Я подхватываю Лиду на руки: она изрежет на этих камнях свои белые туфли, а до стипендии — далеко, а до первой зарплаты — еще дальше, не босой же ей ходить; то ли дело мои башмаки, мне их делают по спецзаказу на протезной фабрике веселые сапожники — мои друзья, они шьют такие башмаки, что им сам черт не страшен, не то, что эти камни; я подхватываю ее на руки, и она доверчиво уткнулась теплым носом мне в шею, и мне щекотно от ее дыхания. Быстрее, быстрее туда, где встает солнце! Но почему оно такое красное сегодня, красное, как налитый кровью бычий глаз? И что там впереди: столбы, колючая проволока, вышки… Я вижу Двойру за колючей проволокой, облепленную детьми, страшную, растрепанную Двойру, и Данилу вижу я, и Генку Шаповалова, и свою маму… Это концлагерь. Зачем их загнали сюда фашисты?! Сейчас они и нас схватят и бросят туда, за колючую проволоку, а потом расстреляют из пулеметов в Титовских рвах. И негде укрыться, негде спрятаться — голая каменистая пустыня лежит вокруг, попробуй убежать от овчарок…

Я хочу отступить назад, но что-то мешает мне, и вдруг я замечаю, что мои ноги приросли к земле. Они пустили корни, толстые и узловатые, как жгуты, и эти корни с мягким шорохом ввинчиваются в раскаленный песок, и деревенеет тело мое, покрываясь золотистой шелушащейся корой и выбрасывая далеко в стороны сильные корявые ветви. Где-то наверху, в этих ветвях, как в гамаке, лежит Лида. А может, ее уже нету? Может, ее унесла птица-птеродактиль, а я и не заметил?

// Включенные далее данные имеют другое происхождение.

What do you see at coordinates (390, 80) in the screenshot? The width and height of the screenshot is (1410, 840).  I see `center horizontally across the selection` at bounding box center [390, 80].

Часовые с любопытством поглядывают на меня, не спуская с поводков овчарок; наверно, не могут понять, откуда здесь взялось это дерево? Потом один из них подходит и принимается деловито обрубать топориком мои ветви. Он тюкает и тюкает, и ветви падают на землю, и я задыхаюсь от пронизывающей, нестерпимой боли. А надо мной, легкие и прохладные, плывут облака…

…Лида трясет меня за плечо, и в рассветных сумерках тускло мерцают ее встревоженные глаза.

— Что сдобой, Саша? Тебе плохо? Ты так кричал… Я облизываю сухие, шершавые губы.

— Ничего, Лидок, ничего особенного. Какой-то глупый сон приснился, больше ничего. Ты спи, еще рано.